提供された文章:

産後の骨盤周りの痛みなどに効果的なセルフストレッチをご紹介

産後の骨盤周りの痛みなどに効果的なセルフストレッチをご紹介

出産を終え、可愛い赤ちゃんと新たな生活をスタートさせている中、骨盤周りに痛みが出てきてしまい、辛い日々を過ごしている人も多いのではないでしょうか。産後は、妊娠前の体に戻ろうと、急速に体が変化していきます。しかし、赤ちゃんのお世話や悪い姿勢の影響が優ってしまい、なかなか痛みが無い状態にまで戻りきらないという人もいると思います。今回の記事では、産後の体の不調が起きてしまう原因や、産後によくある腰痛、おすすめのセルフストレッチなどについて解説していきます。

なぜ、産後に体の不調が起こりやすいのか?

産後うつ

産後うつとは、出産をきっかけとして、うつ症状になってしまうものです。

産後うつには、ホルモンが影響していると言われています。出産により、性ホルモンであるプロゲステロンが、急激に低下します。これが、産後うつの原因と言われています。産後うつを呈した人は、妊娠中期〜出産直後にかけてのプロゲステロンの低下率が大きいと言われています。また、臍帯血中のプロゲステロン濃度が高いこともわかっています。これらのことから、プロゲステロンというホルモンが産後うつと関連がある可能性が指摘されています。

問題の詳細: 産後の体の不調についての文章によると、出産によって急激に低下する性ホルモンは何ですか。

(保存されたデータ項目)

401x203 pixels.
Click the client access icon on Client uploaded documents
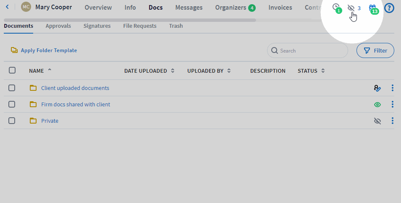click(x=377, y=88)
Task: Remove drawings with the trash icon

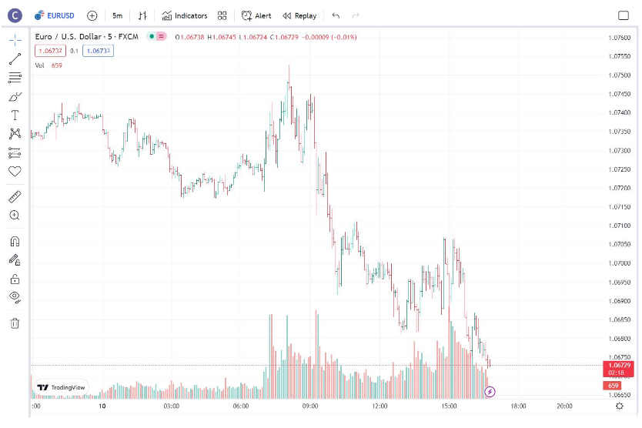Action: point(15,323)
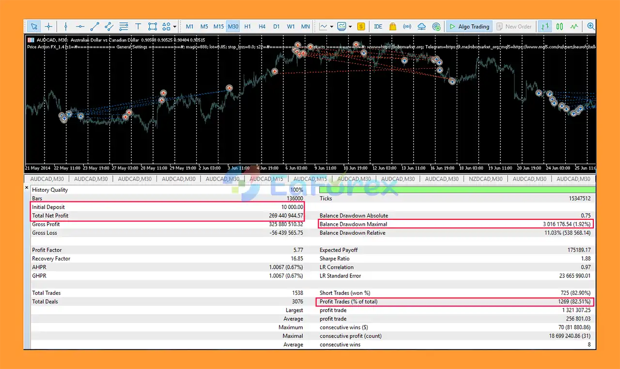Toggle line chart display mode
620x369 pixels.
click(x=574, y=26)
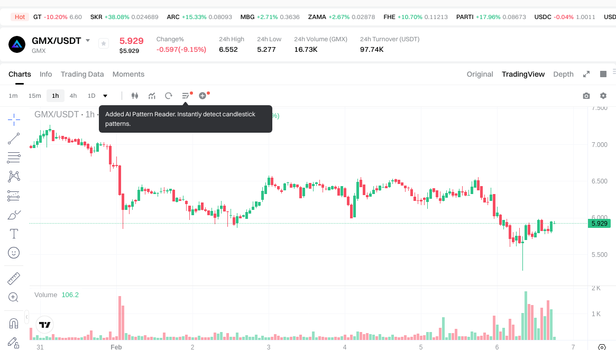Viewport: 616px width, 350px height.
Task: Expand the GMX/USDT pair selector arrow
Action: (88, 41)
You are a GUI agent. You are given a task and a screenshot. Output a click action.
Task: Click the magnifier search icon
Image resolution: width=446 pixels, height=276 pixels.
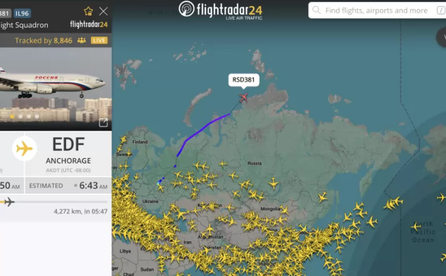[x=317, y=10]
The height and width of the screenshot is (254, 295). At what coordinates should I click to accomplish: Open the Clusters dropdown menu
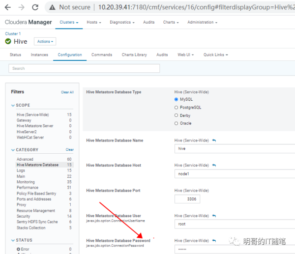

解答例: プロゲステロンです。